Kesepuluh pemenang yaitu Agatha Virdhi Saputra (Agatha Pratama Agro Tekno Jamuran, Jatim), Ardhi Setyo Putranto (Kripik pisang 'Banana Queen', Jateng), Erika Ernawati Simangunsong (Sabun Kecantikan 'Keyra', Jabar), Irham Hadi Pratama (Spiku kukus 'Spikus', Jatim), Ivan Yahya Adhiteja (Furnitur 'Izemu', Jabar), Kelvin Subowo (Keripik kentang ebi 'Kresley', DKI Jakarta), Ketut Gede Budhi Riyanta (Bidai fraktur tulang universal sistem hook & loop 'Puzzle Splint', Bali), M Candra Wijanadi (Layanan kesehatan 'Hipoocrates Medical Homecare', Bali), Raden Nanda Teguh Perkasa (Miniatur tanaman mini (Little Gardenia', Jabar), dan Rama Pratama (Dry-aged steak 'The Broandco', DKI Jakarta).

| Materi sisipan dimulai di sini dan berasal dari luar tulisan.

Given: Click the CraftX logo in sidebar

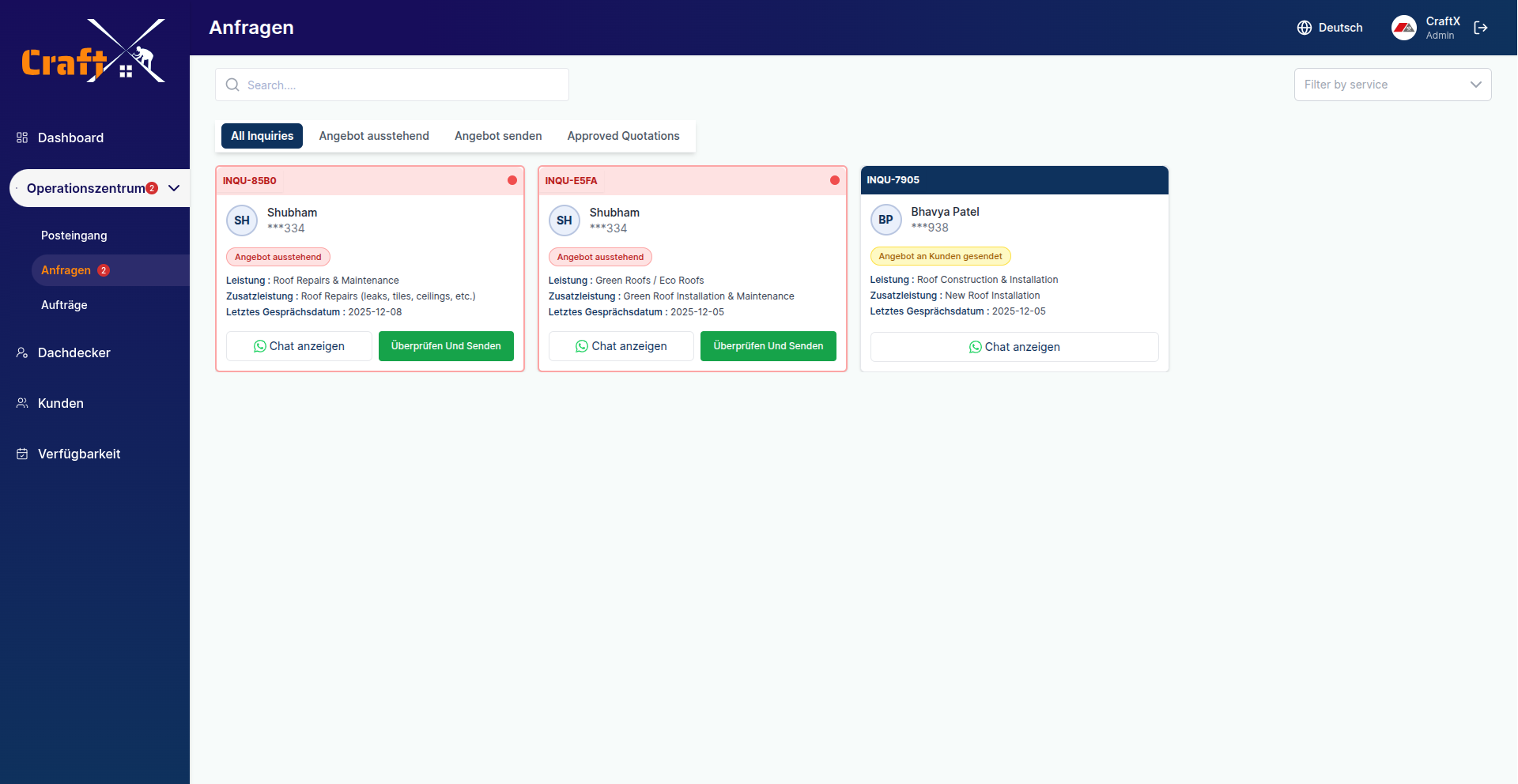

Selain itu, Shell juga memberikan penghargaan kepada dua pemenang untuk kategori Ecopreneur dan Sociopreneur yaitu Ivan Yahya Adhiteja (Furnitur 'Izemu', Jabar) dan Agatha Virdhi Saputra (Agatha Pratama Agro Tekno Jamuran, Jatim).
"Antusiasme saat proses pendaftaran sangat tinggi, cukup banyak wirausaha muda yang ikut mendaftar terutama dari luar Jakarta. Tahun ini inovasi usaha yang ditawarkan pun sangat menarik, berbeda dengan tahun lalu," ungkap Anita Setyorini, Social Investment Manager PT Shell Indonesia.
Para pemenang berhak mendapatkan uang sebesar Rp 25 juta dan ikut dalam coaching selama 2 tahun. Tak hanya itu, kesepuluh wirausaha muda ini berkesempatan masuk ke "Shell LiveWire International Hall of Fame". Saat ini ada 23 pemenang Shell LiveWire dari seluruh dunia yang masuk, empat diantaranya dari Indonesia.
"Kita ingin terus mendorong anak bangsa dalam berkarya. Dengan adanya Shell LiveWire BSA ini bisa memotivasi mereka untuk terus mengembangkan usahanya," tambahnya.
Di tahun ini, dua orang dari Indonesia kembali dinobatkan masuk Shell LiveWire International Hall of Fame. Mereka adalah Ivan Kurniawan (Pemenang tahun 2011) dengan bisnis Lazuli Sarae dan Fajar Ciptandi (Pemanang tahun 2013) dengan bisnisnya Dwaya Manikam.